Un grand silence se fait, seul le bois dans le poêle gémit sous la caresse de la flamme.

Maintenant, il énumère les noms de ses rejetons.

Laure sent confusément qu’elle ne pourra jamais s’y reconnaître. Pour elle, ce soir, dans cette maison il n’y a plus que deux personnes : son père et Hélène. Quand elle se sentira trop seule, trop dépaysée, elle saura trouver l’un ou l’autre.

D’un grand signe de croix Alexandre Daubourge donne le signal du Bénédicité. Puis, on entend un bruit de chaises sur le parquet de bois franc. Pendant tout ce repas qui lui paraît interminable, Laure ne peut se décider à manger. Elle sent trop qu’on l’examine à la dérobée, elle n’ose même pas lever les yeux.

Tout de suite après le souper, elle fut reconduite à sa chambre. Quel soulagement de se sentir seule. Tous ces regards qu’elle sentait rivés sur elle, ils n’étaient pas malveillants, mais elle ne peut supporter d’être ainsi le point de mire de tous.
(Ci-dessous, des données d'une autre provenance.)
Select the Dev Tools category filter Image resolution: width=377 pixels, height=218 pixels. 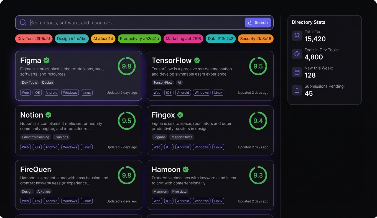click(34, 39)
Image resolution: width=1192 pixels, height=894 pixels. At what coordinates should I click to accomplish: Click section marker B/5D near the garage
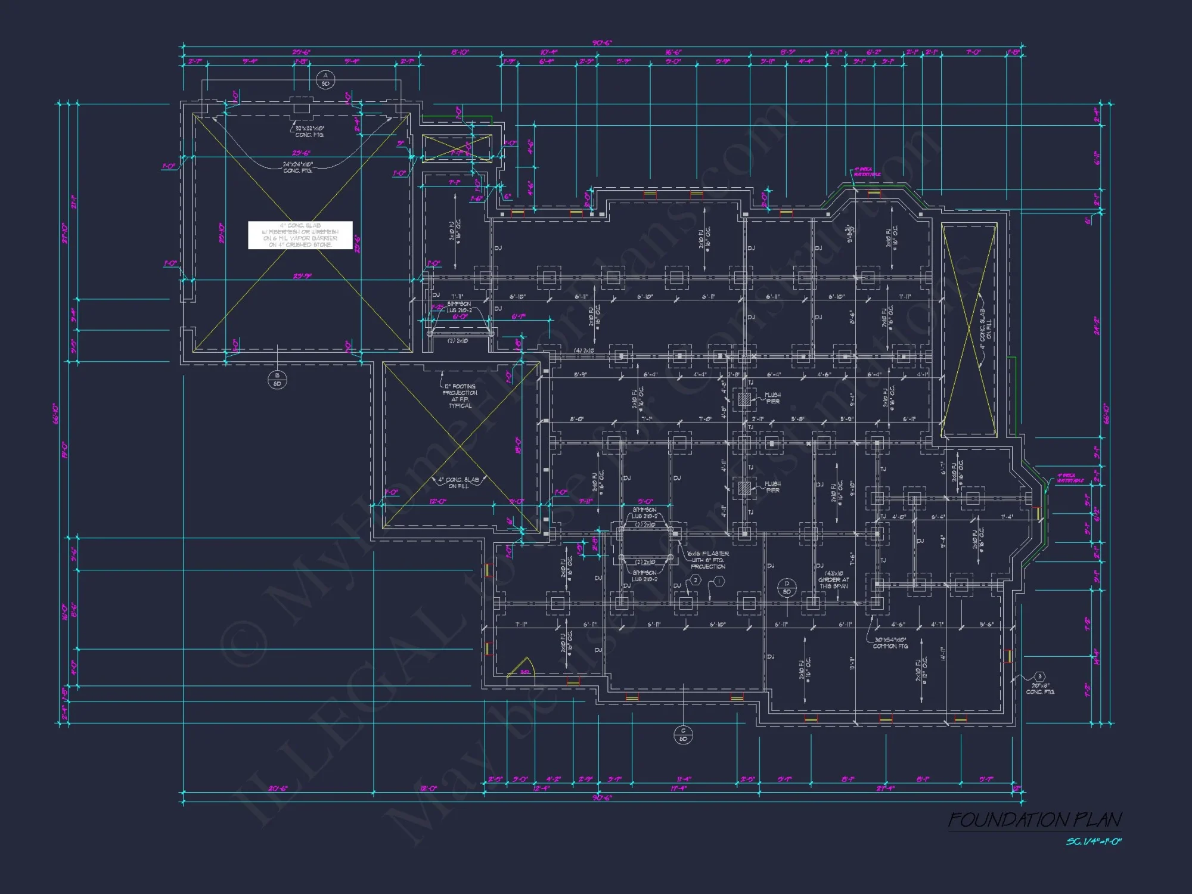coord(278,380)
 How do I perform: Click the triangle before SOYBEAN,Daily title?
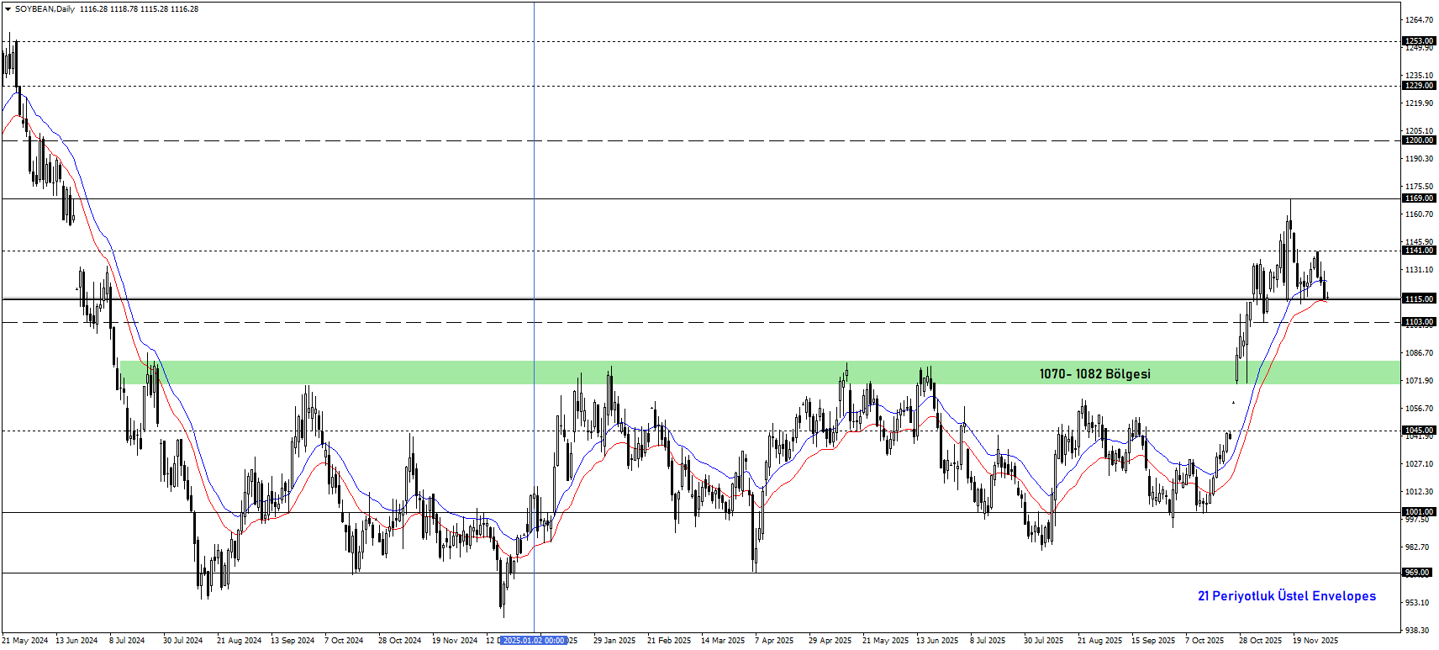click(x=8, y=9)
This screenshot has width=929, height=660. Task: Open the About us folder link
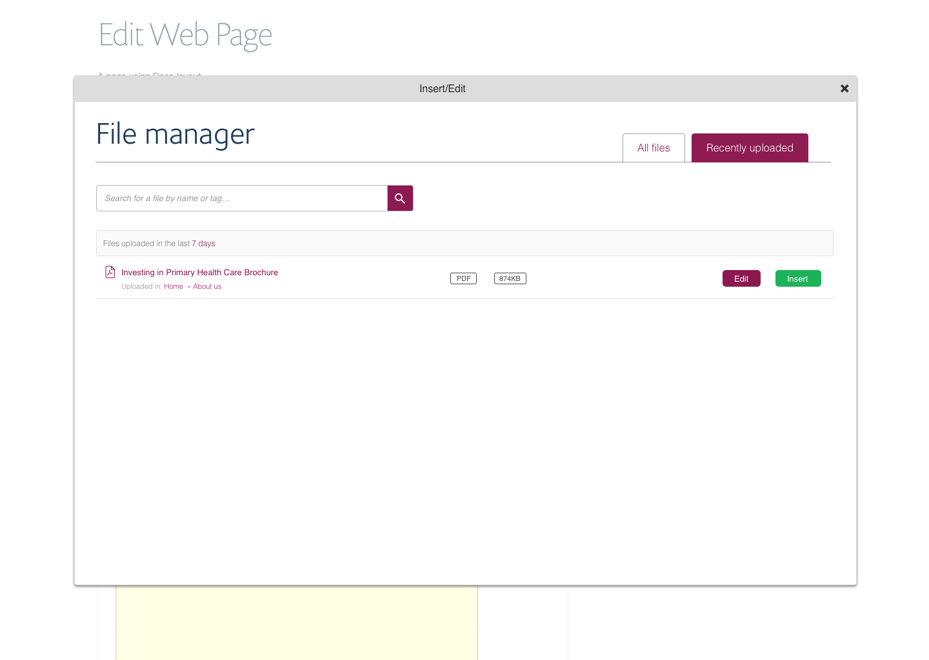click(x=207, y=287)
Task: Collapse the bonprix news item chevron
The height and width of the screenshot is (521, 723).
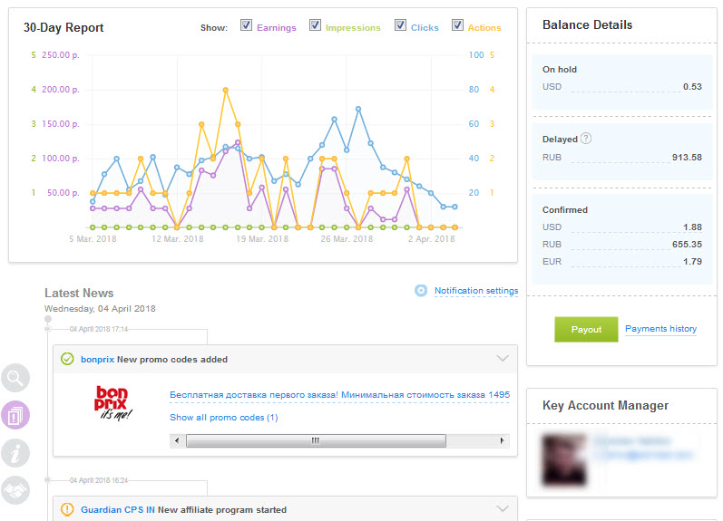Action: 503,359
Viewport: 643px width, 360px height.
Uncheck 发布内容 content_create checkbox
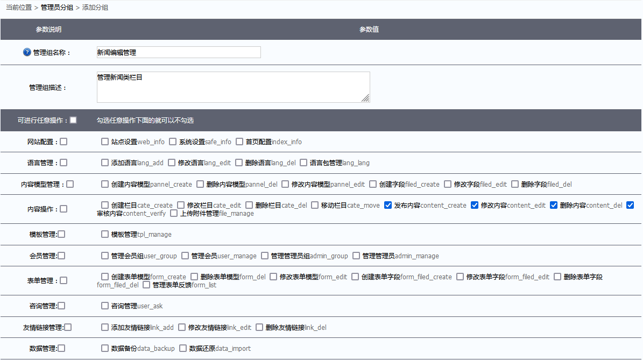click(x=388, y=205)
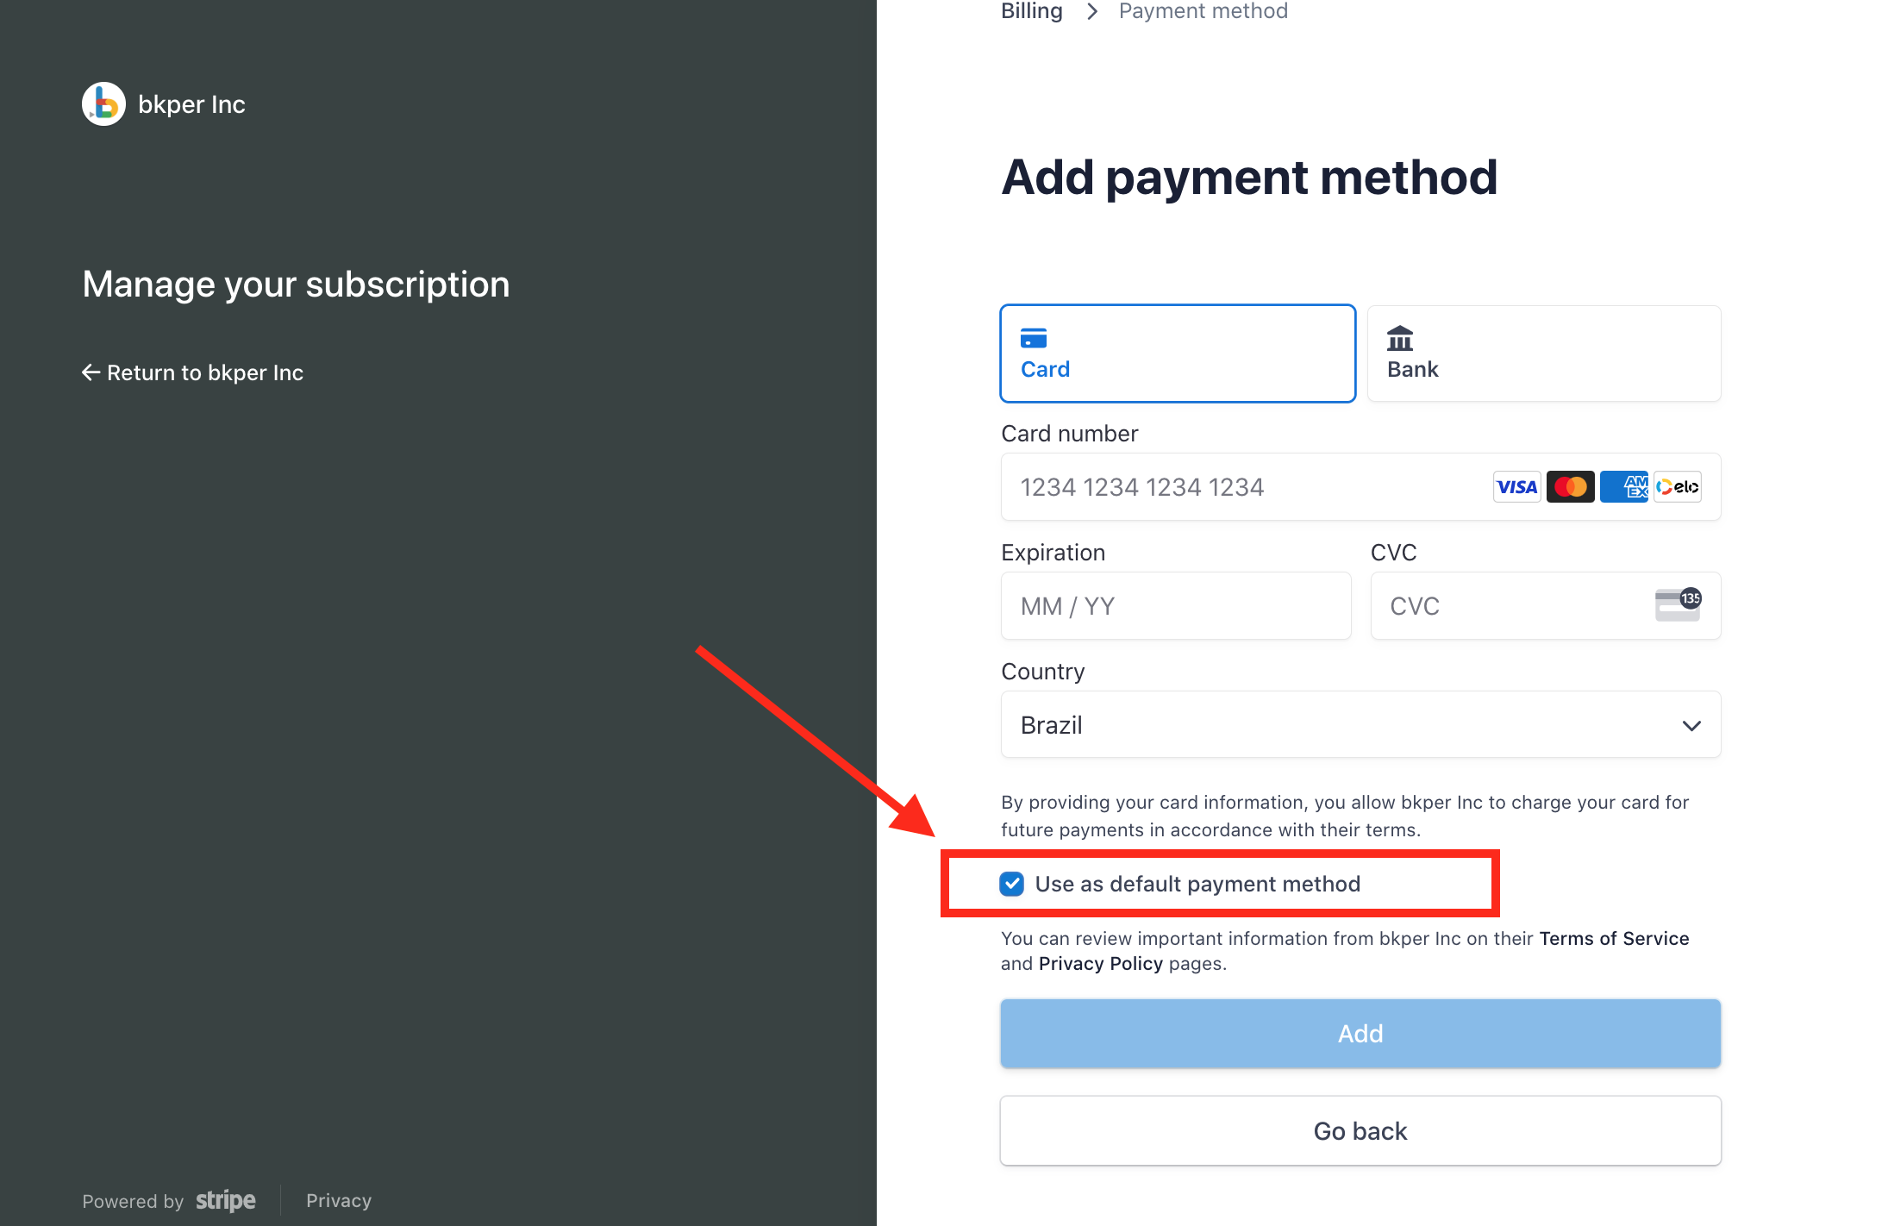
Task: Select the Card payment icon
Action: [x=1032, y=340]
Le lendemain matin à la clarté de la lumière du soleil, elle fit l’inventaire de ce que Hélène avait appelé : le grenier. Il y avait pendu à des crochets des vêtements probablement hors d’usage. Dans un coin, il y avait des poches empilées, c’étaient là tous les fantômes qu’elle avait vus hier soir, et qui avaient peuplé ses rêves cette nuit.